## WHAT TO DO
Below are some records. Write out exactly their lines from the one with "The height and" through the one with "Screen dimensions: 1261x645", and leave the pictures behind.

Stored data

-.-.-

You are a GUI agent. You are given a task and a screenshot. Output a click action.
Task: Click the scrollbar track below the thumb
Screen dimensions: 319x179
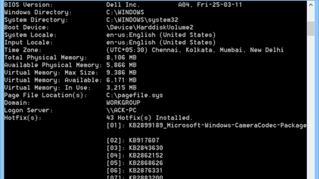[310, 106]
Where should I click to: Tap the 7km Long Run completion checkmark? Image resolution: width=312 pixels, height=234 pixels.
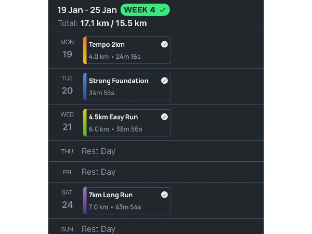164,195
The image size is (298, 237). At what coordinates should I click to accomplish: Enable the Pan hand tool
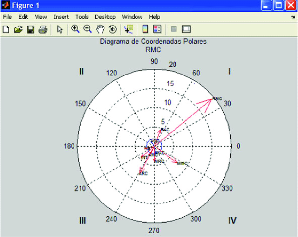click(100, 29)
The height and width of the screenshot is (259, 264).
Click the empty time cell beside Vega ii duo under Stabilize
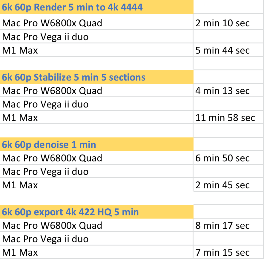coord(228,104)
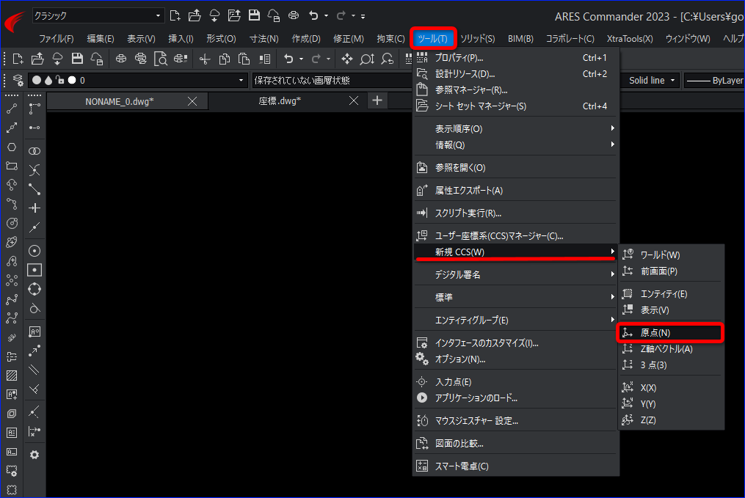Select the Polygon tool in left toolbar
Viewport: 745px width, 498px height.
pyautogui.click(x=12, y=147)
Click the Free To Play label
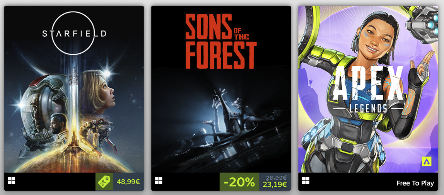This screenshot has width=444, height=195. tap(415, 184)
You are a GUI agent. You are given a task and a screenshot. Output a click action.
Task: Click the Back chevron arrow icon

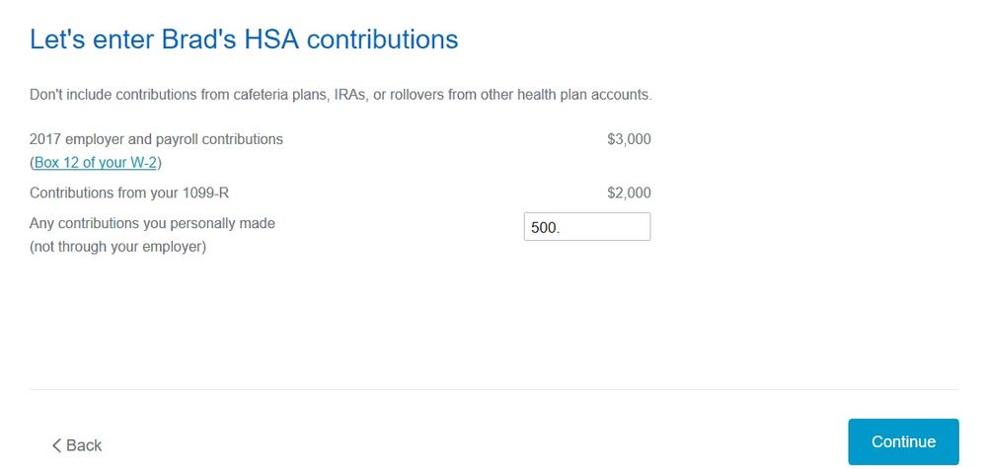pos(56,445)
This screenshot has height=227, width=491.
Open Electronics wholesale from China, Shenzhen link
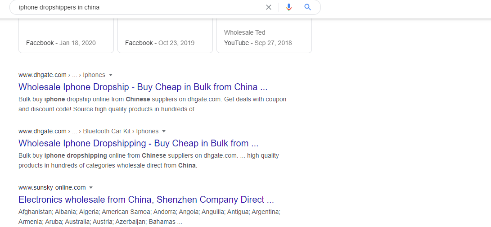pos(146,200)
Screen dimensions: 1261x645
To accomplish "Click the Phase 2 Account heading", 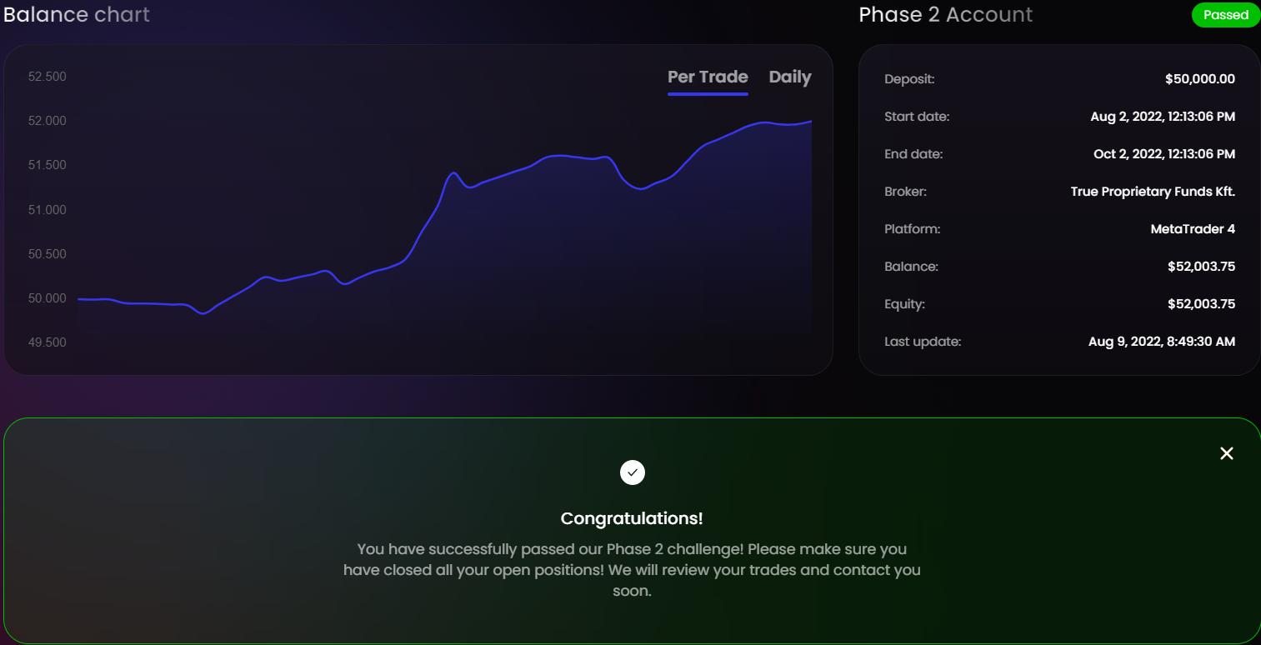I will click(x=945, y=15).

-.-.-

## ANSWER AREA
The height and width of the screenshot is (259, 264).
Click the empty time cell beside Vega ii duo under Stabilize
coord(228,104)
Select the Polygon tool in left toolbar
Viewport: 745px width, 498px height.
pyautogui.click(x=12, y=147)
Click the Free To Play label
This screenshot has width=444, height=195. tap(415, 184)
You are a GUI agent. You are given a task and a screenshot. Output a click action.
Task: Click the Back chevron arrow icon

pos(56,445)
This screenshot has height=227, width=491.
Open Electronics wholesale from China, Shenzhen link
pos(146,200)
Screen dimensions: 1261x645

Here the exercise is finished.